Freedom in Christ: Following Jesus' example of living free from being ruled by the world through trusting in God. (Luke 4)
There are many verses in the Bible about freedom. The Bible proclaims that Jesus is the Way, the Truth, and the Life, and that the truth will set you free. It also warns us not to trade that freedom in for the heavy burden of unnecessary religious traditions, or to abuse it by using it as an excuse to act selfishly and hurt others.
So what does living freely look like as a Christian? In Luke chapter four, Jesus tells us why He came to earth and gives us a powerful example of how to live out the freedom we have through a relationship with God. Jesus is fresh from getting baptized and is "full of the Spirit". He goes to the desert where He is tempted by Satan, whom He resists by quoting scripture.
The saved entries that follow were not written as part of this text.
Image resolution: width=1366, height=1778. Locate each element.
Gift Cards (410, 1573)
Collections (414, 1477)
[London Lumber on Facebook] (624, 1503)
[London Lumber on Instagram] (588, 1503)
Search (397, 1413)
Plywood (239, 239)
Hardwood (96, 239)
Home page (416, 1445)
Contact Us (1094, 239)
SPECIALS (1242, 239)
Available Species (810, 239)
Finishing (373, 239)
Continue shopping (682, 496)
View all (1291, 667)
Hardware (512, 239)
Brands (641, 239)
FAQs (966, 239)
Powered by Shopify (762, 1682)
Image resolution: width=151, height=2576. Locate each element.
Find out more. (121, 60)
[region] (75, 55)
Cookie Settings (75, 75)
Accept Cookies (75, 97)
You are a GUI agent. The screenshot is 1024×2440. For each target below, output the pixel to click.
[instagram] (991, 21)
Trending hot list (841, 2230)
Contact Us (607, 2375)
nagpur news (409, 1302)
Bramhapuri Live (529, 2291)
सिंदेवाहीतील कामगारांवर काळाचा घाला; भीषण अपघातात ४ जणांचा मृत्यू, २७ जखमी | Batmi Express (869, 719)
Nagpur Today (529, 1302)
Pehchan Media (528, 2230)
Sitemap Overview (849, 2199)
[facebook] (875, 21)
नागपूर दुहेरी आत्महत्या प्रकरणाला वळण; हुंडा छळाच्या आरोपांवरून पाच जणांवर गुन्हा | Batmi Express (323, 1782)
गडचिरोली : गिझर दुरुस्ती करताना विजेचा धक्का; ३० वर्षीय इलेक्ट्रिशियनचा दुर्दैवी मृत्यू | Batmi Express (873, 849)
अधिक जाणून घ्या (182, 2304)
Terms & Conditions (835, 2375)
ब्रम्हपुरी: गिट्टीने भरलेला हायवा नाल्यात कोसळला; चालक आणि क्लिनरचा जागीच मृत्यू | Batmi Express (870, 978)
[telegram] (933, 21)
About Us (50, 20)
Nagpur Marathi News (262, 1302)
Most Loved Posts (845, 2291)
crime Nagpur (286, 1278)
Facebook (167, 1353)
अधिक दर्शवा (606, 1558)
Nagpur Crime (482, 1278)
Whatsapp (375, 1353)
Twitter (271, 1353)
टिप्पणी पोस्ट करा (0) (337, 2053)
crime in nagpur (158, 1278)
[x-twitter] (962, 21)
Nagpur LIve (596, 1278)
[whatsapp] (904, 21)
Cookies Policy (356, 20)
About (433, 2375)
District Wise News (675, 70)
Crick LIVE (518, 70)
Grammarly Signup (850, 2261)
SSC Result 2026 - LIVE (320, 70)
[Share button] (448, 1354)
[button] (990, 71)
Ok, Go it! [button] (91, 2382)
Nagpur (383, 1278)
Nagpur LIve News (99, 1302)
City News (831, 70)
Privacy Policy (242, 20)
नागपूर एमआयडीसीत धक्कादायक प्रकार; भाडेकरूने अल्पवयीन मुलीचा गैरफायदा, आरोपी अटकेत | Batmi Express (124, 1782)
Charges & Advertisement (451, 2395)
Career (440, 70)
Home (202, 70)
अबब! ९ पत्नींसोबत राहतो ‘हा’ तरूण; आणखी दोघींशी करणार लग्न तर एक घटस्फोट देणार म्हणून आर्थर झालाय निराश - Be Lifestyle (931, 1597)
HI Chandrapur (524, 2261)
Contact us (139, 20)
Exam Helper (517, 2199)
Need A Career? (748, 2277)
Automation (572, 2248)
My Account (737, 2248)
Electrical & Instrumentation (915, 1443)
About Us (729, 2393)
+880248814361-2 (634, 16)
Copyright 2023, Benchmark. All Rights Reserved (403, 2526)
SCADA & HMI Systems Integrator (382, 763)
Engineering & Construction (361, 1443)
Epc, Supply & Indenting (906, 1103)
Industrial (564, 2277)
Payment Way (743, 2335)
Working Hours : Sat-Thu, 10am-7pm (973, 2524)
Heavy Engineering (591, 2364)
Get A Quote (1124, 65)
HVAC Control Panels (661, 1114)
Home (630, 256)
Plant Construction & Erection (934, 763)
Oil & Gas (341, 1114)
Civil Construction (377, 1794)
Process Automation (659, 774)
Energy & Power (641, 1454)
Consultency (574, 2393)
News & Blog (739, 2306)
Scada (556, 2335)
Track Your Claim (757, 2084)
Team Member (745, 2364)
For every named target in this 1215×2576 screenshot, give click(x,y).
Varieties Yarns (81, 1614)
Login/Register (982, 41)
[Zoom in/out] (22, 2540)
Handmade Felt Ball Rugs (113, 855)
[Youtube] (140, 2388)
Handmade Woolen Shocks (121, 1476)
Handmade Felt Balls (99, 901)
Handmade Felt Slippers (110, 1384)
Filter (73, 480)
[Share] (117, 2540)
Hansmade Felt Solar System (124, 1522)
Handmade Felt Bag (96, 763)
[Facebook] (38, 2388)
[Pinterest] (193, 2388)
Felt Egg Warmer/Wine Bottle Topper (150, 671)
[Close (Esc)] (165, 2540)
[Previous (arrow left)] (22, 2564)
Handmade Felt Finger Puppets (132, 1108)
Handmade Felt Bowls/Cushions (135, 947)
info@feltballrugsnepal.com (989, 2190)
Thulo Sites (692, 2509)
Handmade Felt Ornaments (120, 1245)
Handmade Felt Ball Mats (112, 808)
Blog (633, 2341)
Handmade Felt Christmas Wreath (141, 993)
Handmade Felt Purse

After overcoming tempation, He is "in the power of the Spirit" and goes to a synagogue (church), which "was his custom," (part of His normal routine). He takes His turn reading from the scriptures and chooses to read what the prophet Isaiah said about the promised saviour God was going to send. Jesus read,“The Spirit of the Lord is on me, because he has anointed me to preach good news to the poor. He has sent me to proclaim freedom for the prisoners and recovery of sight for the blind, to release the oppressed, to proclaim the year of the Lord’s favor.” He then declares to everyone that the scripture was fulfilled that day through Him. Some of the people are in awe, but many quickly turn angry and don't believe Him, saying He's nothing but the local carpenter's son. A mob forms and seizes Him and attempts to throw Him off a cliff to kill Him, and He simply "walked right through the crowd and went on His way." He then proceeds to go to work healing people, driving out demons, and teaching the people "with authorithy and power." The chapter ends with Jesus saying, "“I must preach the good news of the kingdom of God to the other towns also, because that is why I was sent.”
Jesus shows us how having a relationship with God allows us to walk in freedom in the world. Because He interacts with God and allows Himself to be filled with the Spirit, He is ready to face temptation, which he resists by relying on the power of God's word. In trusting God for victory, He comes out of facing trials filled with power in Spirit. Jesus routinely spends time with God- going to church, reading scripture, praying- and because of this, God is constantly refreshing Jesus' Spirit. This allows Jesus to resist direct attacks from Satan, stand up in front of His hometown and declare in front of people He has known since His human birth that He is in fact the promised saviour, face rejection, keep calm admidst an angry mob wanting to kill Him, all while maintaing focus on carrying out the work God has given Him to do. Jesus' relationship with God allows Him the freedom to trust God and carry out His will instead of being ruled/influenced by the world and reacting in fear. By following Jesus' example we too can learn to let go of the chains of fear, sin, shame, hopelessness, etc. that the world has to offer, and boldly enjoy the freedom in Christ that God intended us to have.